The matchup between the Patriots and Buccaneers will be closer than anyone may expect out of a battle between a 2-0 team and an 0-2 team.
The Patriots have won by a total of just five points, while the Buccaneers have lost by a total of three points. New England is certainly not looking past Tampa Bay, despite each team’s record.
Many of both teams’ strengths match up well with one another. The Buccaneers have a strong pass rush, which will be fun to watch battle against the Patriots’ impressive offensive line. Tampa Bay has one of the best running backs in the league, Doug Martin, who will have to fight hard to find holes in New England’s stout front seven.
Check out some of the best one-on-one battles we’ll see in Sunday’s matchup below.
Darrelle Revis vs. Julian Edelman
When the Patriots are in two-receiver sets, Revis will more than likely be matched up with Edelman. The Patriots’ veteran receiver will be lined up in the “Z” position, with Kenbrell Thompkins in the “X” role. Edelman is quick and shifty, but Revis should not have much trouble covering the former Kent State quarterback.
Edelman should get a reprieve in three-receiver sets. Revis will likely slide over to Thompkins while Leonard Johnson takes over Edelman in the slot. It will be tough for Tom Brady to throw to either of his receivers in either 12 or 21 personnel (two receivers) since one will be covered by Revis and the other will be double teamed.
Edelman has 20 catches on 27 targets for 157 yards and two touchdowns on the season. Revis has allowed five receptions on 10 targets for 46 yards and zero touchdowns, while Johnson has let up 93 yards on eight catches with 14 targets, according to Pro Football Focus.

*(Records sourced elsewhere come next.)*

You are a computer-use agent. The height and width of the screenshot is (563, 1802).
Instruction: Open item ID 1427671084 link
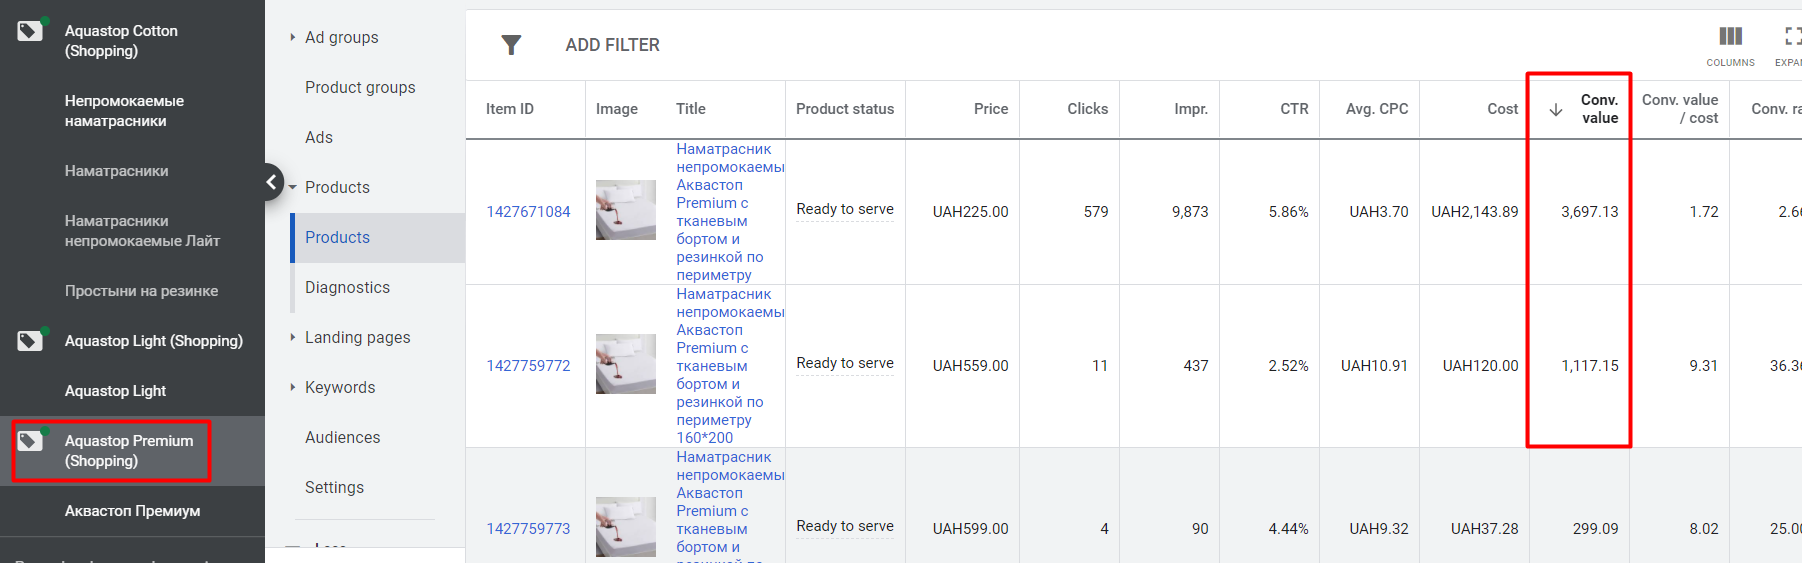click(528, 212)
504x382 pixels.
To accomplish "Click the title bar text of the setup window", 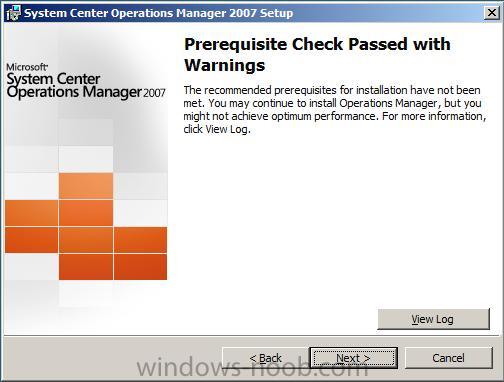I will coord(159,13).
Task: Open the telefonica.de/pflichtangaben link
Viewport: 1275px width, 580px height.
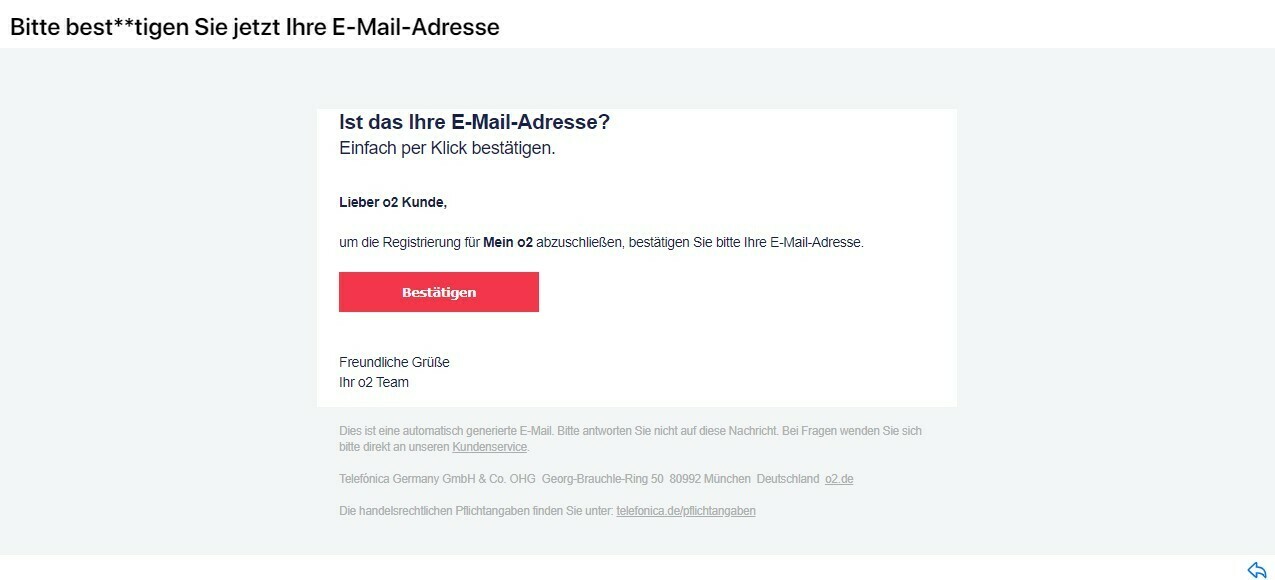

Gerald McCoy vs. Logan Mankins
McCoy is a tough matchup for any team. The Patriots are lucky they have one of the best guards to football to guard him. McCoy spends most of his time playing three-technique defensive tackle on the right side of the defensive line. He’s quick for his size and has dominated the offensive lines of the Jets and Saints. He has one sack, three quarterback hits and six quarterback hurries this season, according to Pro Football Focus. Mankins has allowed one sack and four hurries.
He’s equally tough against the run, so it will be up to Mankins to stop McCoy from getting to Brady and to shove him out of the way to create holes for Stevan Ridley.
Vincent Jackson vs. Aqib Talib
At this point, Talib should be very familiar with Jackson. He was the 6-foot-5, 230-pound receiver’s teammate for the first half of last season, they practiced against each other for a week this summer and they matched up with one another during a preseason game. All that familiarity will likely help Talib more than Jackson.
Talib did a nice job against Jackson in the preseason, but the Buccaneers’ receiver had some impressive moments during training camp practice. Talib typically sticks to the left side of the field, but in special circumstances, the Patriots will have him shadow a team’s top receiver. This will likely be one of those situations.
Jackson has 12 catches on 24 targets for 231 yards and zero touchdowns this season. Talib has allowed two catches on five targets for 47 yards with two interceptions, according to my own film study.
Donald Penn vs. Chandler Jones
Penn has done a great job protecting opposing teams’ best pass rushers this season. He has allowed one sack and two quarterback hurries this year, according to Pro Football Focus. Jones has two sacks, four quarterback hits and seven hurries this year, according to my own film study. Jones has brought the pressure from defensive end and defensive tackle, but he’s lined up on the end of the right side of the line the majority of the time.
Josh Freeman has a tendency to get antsy under pressure, so Penn will have a do a solid job of containing Jones. The Patriots may bring more pressure against the Buccaneers than they did against the Jets or Bills since Freeman is less of a rushing threat.
Adrian Clayborn vs. Nate Solder
This was the matchup that almost blew out Brady’s knee during training camp. Clayborn is a handful at 6-foot-3, 280 pounds. He’s stout against the run and can turn a corner fast on a left tackle.
Solder won’t have to deal with Clayborn on every snap, though. The Buccaneers use Clayborn on stunts and astounding amount of time. They may be better off just rushing Clayborn straight at a tackle, but Tampa Bay over complicates their defense a bit. Clayborn has one sack, two quarterback hits and five hurries, according to Pro Football Focus. Solder has allowed zero sacks, zero quarterback hits and six hurries.
The right side of Tampa’s line is leaps and bounds better than the left side, where they use a heavy rotation of different players. That bodes well for New England’s right side of the line, unless Tampa Bay sends their linebackers, Lavonte David and Mason Foster, who are both good blitzers.